DATA PROVIDED –
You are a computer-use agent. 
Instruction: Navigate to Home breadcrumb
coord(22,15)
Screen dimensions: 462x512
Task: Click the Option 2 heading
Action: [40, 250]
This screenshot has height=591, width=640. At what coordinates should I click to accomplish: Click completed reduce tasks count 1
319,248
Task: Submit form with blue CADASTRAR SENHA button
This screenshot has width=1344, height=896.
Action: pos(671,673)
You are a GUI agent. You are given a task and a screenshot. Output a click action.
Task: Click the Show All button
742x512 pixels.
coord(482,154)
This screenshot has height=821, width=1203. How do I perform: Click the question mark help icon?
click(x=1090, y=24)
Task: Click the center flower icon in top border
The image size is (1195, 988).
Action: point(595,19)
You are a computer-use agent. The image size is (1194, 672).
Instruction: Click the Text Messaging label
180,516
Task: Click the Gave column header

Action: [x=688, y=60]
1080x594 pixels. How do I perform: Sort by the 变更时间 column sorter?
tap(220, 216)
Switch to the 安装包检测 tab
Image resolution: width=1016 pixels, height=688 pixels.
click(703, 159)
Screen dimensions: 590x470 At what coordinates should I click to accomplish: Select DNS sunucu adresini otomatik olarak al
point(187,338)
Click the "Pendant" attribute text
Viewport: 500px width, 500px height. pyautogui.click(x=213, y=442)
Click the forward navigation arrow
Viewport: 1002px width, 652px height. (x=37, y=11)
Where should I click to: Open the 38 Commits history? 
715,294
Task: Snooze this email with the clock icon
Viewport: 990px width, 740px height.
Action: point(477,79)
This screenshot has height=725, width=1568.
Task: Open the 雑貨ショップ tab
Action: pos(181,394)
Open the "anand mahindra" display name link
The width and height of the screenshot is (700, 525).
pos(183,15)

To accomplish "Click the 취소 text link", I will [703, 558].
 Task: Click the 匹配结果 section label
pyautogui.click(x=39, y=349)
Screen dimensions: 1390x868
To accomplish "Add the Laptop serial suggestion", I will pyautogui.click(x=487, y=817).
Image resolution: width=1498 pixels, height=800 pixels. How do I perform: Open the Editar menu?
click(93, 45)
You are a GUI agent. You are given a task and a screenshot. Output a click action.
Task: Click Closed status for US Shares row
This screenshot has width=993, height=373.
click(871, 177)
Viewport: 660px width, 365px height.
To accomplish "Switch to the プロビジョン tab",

REQUEST –
Copy everything from the line that contains "Image resolution: width=1498" down to the last of the rows above, word for word.

TASK ANSWER –
Image resolution: width=1498 pixels, height=800 pixels. How do I perform: Open the Editar menu?
click(93, 45)
You are a GUI agent. You are given a task and a screenshot. Output a click action.
Task: Click Closed status for US Shares row
This screenshot has width=993, height=373.
click(871, 177)
Viewport: 660px width, 365px height.
To accomplish "Switch to the プロビジョン tab",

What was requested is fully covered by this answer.